### EXTRAIT DU TEXTE

Tribunal judiciaire, le 16 juin 2025, n°25/01315

Par un jugement du tribunal judiciaire de [Localité 4] rendu le 16 juin 2025, la juridiction, saisie par acte du 11 février 2025, a constaté un désistement d’instance. Le demandeur a déclaré à l’audience « se désister de sa demande en vue de mettre fin à l’instance », la défenderesse étant non comparante. La décision précise que « la défenderesse n’a présenté aucune défense au fond ou fin de non-recevoir au moment où le demandeur se désiste ».

La question posée portait sur les conditions de perfection d’un désistement d’instance et ses effets, en particulier l’absence d’exigence d’acceptation de l’adversaire, le dessaisissement du juge, la portée sur l’action et la répartition des frais. Le tribunal a retenu que l’instance s’éteignait sans renonciation à l’action, en relevant que « l’extinction de l’instance n’emporte pas renonciation à l’action », et a tiré les conséquences procédurales en ce sens que la juridiction se trouve dessaisie, « par l’effet de l’extinction de l’instance ». Il a fixé enfin la charge des dépens, « les frais de l’instance éteinte [étant] supportés par le demandeur, sauf convention contraire des parties ».

I. Le désistement d’instance, conditions de validité et de perfection
A. La déclaration de désistement, forme recevable et contrôle du juge
Le code de procédure civile admet un désistement exprimé devant le juge, y compris oralement, pourvu qu’il soit clair et non équivoque. La décision relève à cet égard que le demandeur a « déclaré, oralement à l’audience de ce jour, se désister de sa demande », ce qui satisfait aux exigences de forme. Le contrôle du juge demeure limité à la vérification de la volonté procédurale et de l’absence d’atteinte à l’ordre public procédural.

Le juge n’examine pas le bien-fondé initial des prétentions, car le désistement éteint l’instance par l’effet de la seule volonté du demandeur, sous les réserves légales. La motivation retient une formulation sobre, centrée sur l’expression de la volonté et la loyauté du débat, ce qui correspond à la nature non contentieuse de cette séquence procédurale.

B. L’inutilité de l’acceptation de l’adversaire en l’absence de défense au fond
L’acceptation de l’adversaire n’est pas requise lorsque aucune défense au fond ni fin de non-recevoir n’a été présentée. Le jugement le constate explicitement en ces termes: « la défenderesse n’a présenté aucune défense au fond ou fin de non-recevoir ». Dans cette hypothèse, le désistement se parfait par la seule déclaration du demandeur, sans qu’il soit besoin d’un acquiescement.

######

→ **ÉNONCÉ DE TÂCHE**: Modifiez le passage de l’extrait sur le désistement d’instance en commençant à « Le juge n’examine » et en terminant à « besoin d’un acquiescement. », et remplacez-y « acquiescement » par « consentement ». Les enregistrements constituent un matériau indépendant de l’extrait.

### DONNÉES

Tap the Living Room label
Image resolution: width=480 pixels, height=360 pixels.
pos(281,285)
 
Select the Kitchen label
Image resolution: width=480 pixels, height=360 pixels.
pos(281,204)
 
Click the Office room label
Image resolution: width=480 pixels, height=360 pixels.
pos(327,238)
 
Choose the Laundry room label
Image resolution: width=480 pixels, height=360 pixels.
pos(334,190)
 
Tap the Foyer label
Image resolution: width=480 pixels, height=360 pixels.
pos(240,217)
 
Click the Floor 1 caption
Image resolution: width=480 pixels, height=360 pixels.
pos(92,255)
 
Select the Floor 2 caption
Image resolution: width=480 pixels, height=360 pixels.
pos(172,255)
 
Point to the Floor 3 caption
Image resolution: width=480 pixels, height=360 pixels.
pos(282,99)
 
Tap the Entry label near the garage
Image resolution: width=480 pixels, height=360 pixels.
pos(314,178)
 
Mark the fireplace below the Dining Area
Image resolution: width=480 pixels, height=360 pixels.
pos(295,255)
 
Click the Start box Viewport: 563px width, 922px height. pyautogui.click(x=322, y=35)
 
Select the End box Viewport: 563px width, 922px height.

######

→ **RÉPONSE FOURNIE**:
Le juge n’examine pas le bien-fondé initial des prétentions, car le désistement éteint l’instance par l’effet de la seule volonté du demandeur, sous les réserves légales. La motivation retient une formulation sobre, centrée sur l’expression de la volonté et la loyauté du débat, ce qui correspond à la nature non contentieuse de cette séquence procédurale.

B. L’inutilité de l’acceptation de l’adversaire en l’absence de défense au fond
L’acceptation de l’adversaire n’est pas requise lorsque aucune défense au fond ni fin de non-recevoir n’a été présentée. Le jugement le constate explicitement en ces termes: « la défenderesse n’a présenté aucune défense au fond ou fin de non-recevoir ». Dans cette hypothèse, le désistement se parfait par la seule déclaration du demandeur, sans qu’il soit besoin d’un consentement.